上着を貸したが、下はサイズが合う物を持っていなかった。
以前ならリザの服も俺がカード化して、管理していた。
けれど、今はリザの部屋に専用の収納箱がある。
その為、リザが自分で管理している。
「一回、部屋に戻るか?」
俺は提案するが、リザは首を横に振った。
「ううん、急いだ方が良い。リスネはアイラを連れて行った。
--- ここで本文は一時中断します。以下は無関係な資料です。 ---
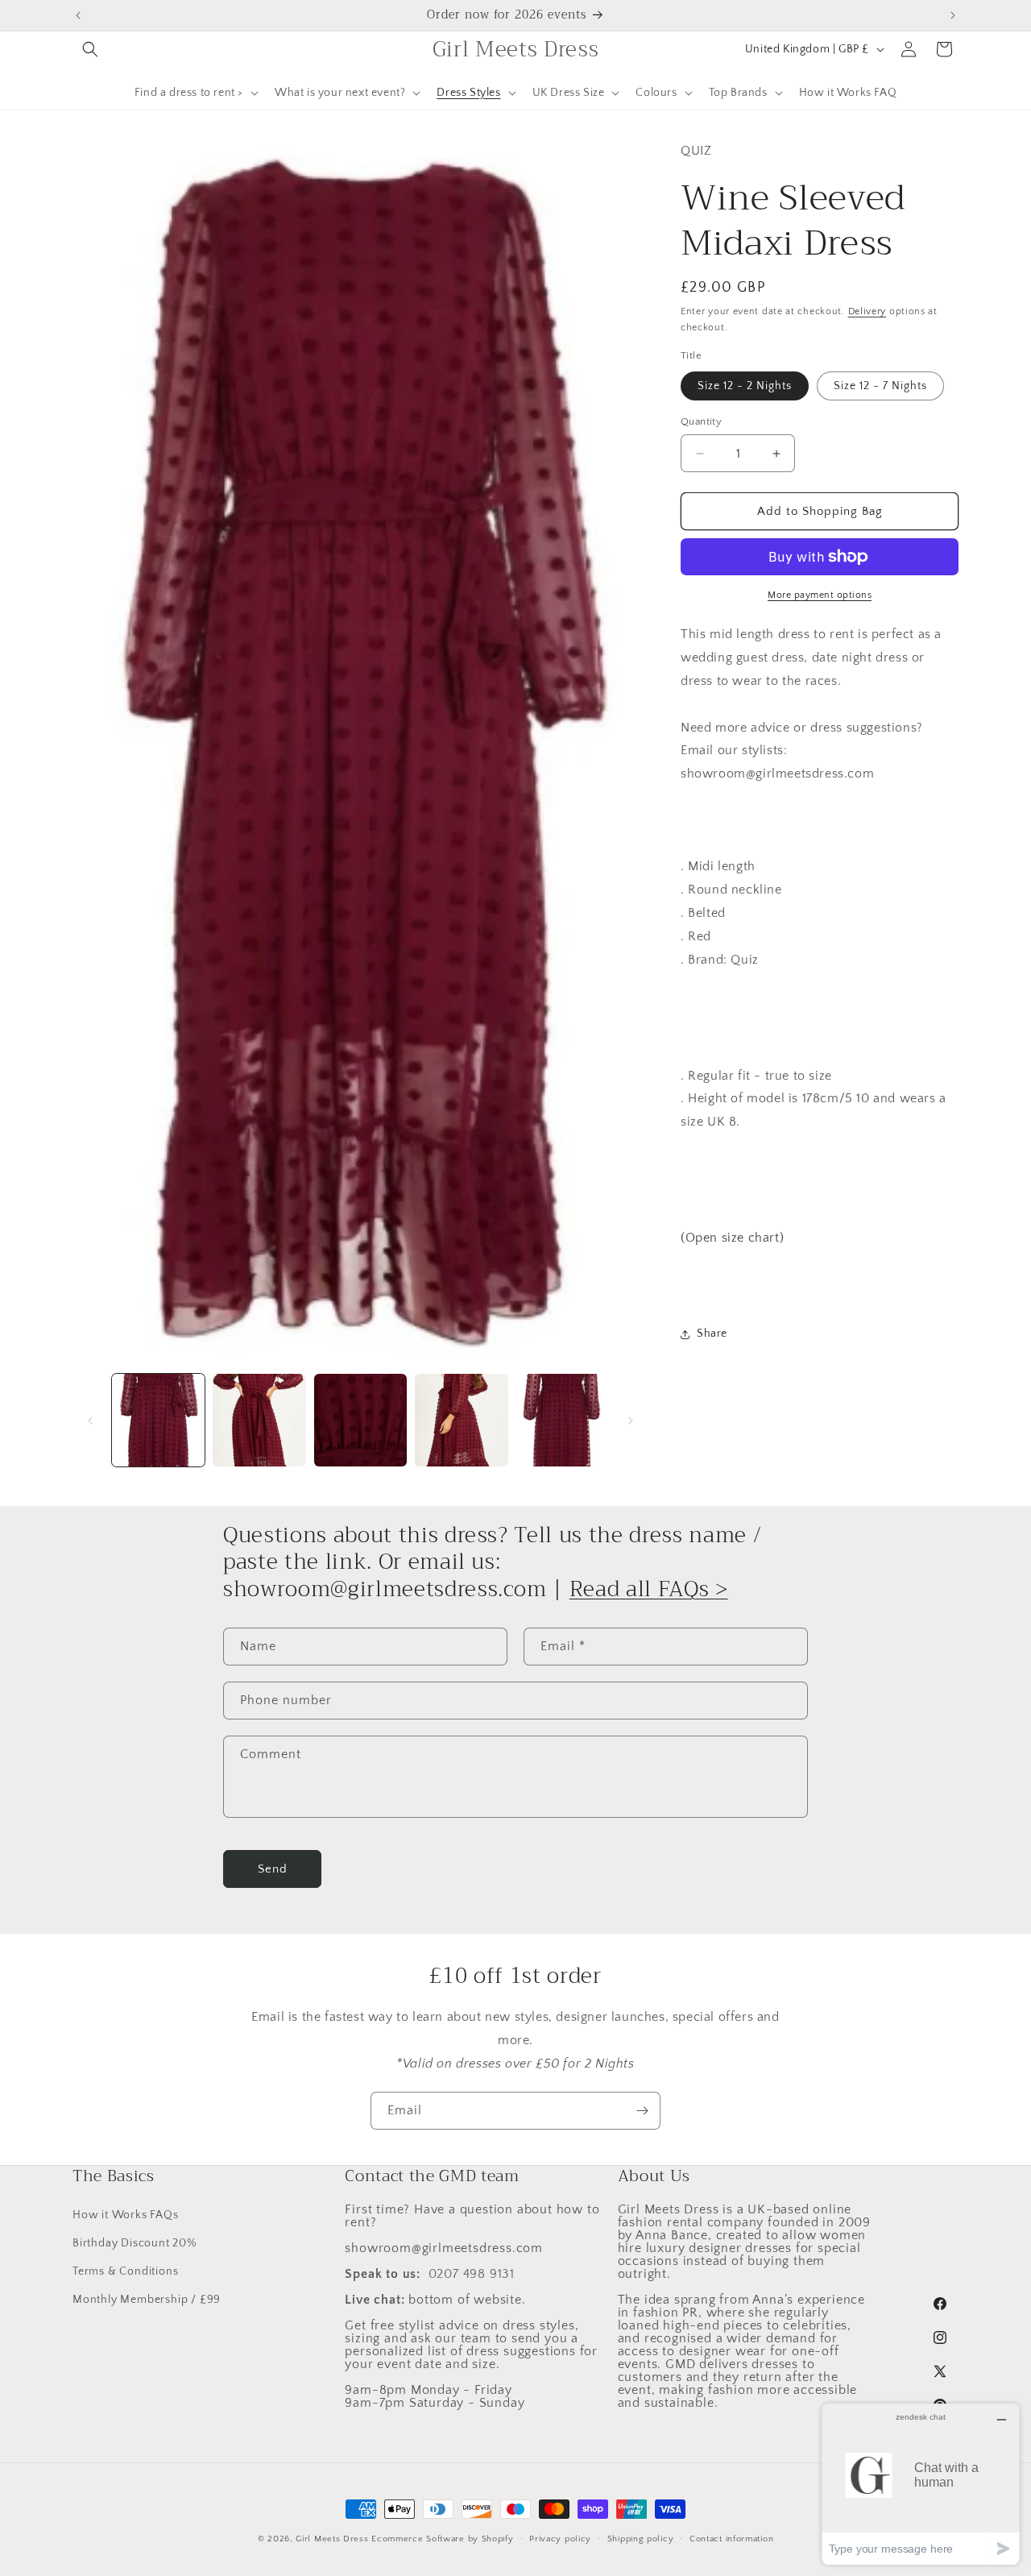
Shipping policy (640, 2538)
嫌な予感がする」
そういえば、アイラは無事だろうか?
いつもなら、どうせ大丈夫だろうと心配しない。
しかし、今は魔力を失っているので気になる。
「リスネは浴場にいる」
浴場?
なんでそんなところに?
もしかして、俺も風呂に入れて媚薬漬けにするつもりか?
とにかく、後はリスネさんだけだ。
ラスボス戦と行こうじゃないか。
俺たちはリスネさんが待ち受ける浴場に向かった。